5. リタイアしない選択肢も。「申請しないともらえない給付金」高年齢求職者給付金
もし十分な貯蓄や年金が望めない場合は、リタイアせずに働き続けるという選択肢も視野に入れることとなるでしょう。
実際、一般的な年金受給開始年齢である65歳以降も、働き続けるシニアが増えています。しかし歳を重ねてからの求職活動は、必ずしもスムーズに進むケースばかりではありません。

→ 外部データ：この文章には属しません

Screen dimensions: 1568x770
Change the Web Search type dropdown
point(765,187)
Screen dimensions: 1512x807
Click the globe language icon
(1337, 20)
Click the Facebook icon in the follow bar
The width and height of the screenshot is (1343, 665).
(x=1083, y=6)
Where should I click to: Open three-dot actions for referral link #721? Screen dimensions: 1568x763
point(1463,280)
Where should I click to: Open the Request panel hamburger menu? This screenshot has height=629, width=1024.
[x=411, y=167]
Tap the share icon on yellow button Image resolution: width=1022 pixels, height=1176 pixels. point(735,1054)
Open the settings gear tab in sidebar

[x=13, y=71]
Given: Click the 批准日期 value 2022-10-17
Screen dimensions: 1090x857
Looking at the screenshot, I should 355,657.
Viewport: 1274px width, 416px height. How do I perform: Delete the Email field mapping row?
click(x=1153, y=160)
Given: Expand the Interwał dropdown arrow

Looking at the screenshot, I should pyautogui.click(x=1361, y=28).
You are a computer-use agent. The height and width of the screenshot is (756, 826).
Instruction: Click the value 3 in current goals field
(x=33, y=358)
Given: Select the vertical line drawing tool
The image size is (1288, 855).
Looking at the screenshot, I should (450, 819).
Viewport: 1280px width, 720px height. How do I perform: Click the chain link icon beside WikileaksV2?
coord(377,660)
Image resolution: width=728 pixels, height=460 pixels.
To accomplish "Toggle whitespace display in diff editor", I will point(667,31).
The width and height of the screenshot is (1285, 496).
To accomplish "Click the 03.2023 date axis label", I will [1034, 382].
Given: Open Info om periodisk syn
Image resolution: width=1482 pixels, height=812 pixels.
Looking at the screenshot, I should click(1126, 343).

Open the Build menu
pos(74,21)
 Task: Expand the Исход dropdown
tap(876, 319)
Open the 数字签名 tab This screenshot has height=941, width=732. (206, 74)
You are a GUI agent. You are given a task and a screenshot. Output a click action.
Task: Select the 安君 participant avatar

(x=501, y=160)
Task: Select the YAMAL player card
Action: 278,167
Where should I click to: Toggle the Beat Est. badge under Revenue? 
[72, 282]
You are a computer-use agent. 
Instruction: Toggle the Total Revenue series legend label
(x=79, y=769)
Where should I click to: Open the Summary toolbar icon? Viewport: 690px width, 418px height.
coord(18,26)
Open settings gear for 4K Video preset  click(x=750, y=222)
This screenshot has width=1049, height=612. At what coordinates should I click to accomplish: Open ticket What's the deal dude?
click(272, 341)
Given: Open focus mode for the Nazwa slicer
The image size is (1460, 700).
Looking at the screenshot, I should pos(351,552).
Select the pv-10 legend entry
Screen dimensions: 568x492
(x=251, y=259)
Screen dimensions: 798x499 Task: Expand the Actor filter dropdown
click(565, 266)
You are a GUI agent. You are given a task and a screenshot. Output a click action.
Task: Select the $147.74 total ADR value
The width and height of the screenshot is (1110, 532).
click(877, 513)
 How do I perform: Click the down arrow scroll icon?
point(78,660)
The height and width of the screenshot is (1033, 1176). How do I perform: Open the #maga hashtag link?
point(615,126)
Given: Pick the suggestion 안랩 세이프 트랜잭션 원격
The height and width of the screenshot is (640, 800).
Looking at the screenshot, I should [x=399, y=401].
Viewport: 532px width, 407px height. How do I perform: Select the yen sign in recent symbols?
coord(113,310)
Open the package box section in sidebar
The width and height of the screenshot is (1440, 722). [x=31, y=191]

今回は、65歳以上の人が失業した際に受け取れる「高年齢求職者給付金」についてご紹介します。
5.1 高年齢求職者給付金の支給要件
- 対象者:高年齢被保険者(65歳以上の雇用保険加入者)で失業した人
- 支給要件:下記の全ての要件を満たした人
- 離職の日以前1年間に被保険者期間が通算して6カ月以上ある
- 失業の状態にある:離職し「就職したいという積極的な意思といつでも就職できる能力(健康状態・家庭環境など)があり積極的に求職活動を行っているにもかかわらず就職できない状態」を指す
5.2 高年齢求職者給付金の給付金額
- 被保険者であった期間が1年未満:30日分の基本手当相当額
- 被保険者であった期間が1年以上:50日分の基本手当相当額
なお、65歳未満が受け取る「失業手当」は4週間に一度ずつ失業認定を受けてから給付されますが、高年齢求職者給付金は一括支給となります。
6. まとめにかえて
今回は、今のシニア世帯の年金額や家計の収支など、お金事情について確認していきました。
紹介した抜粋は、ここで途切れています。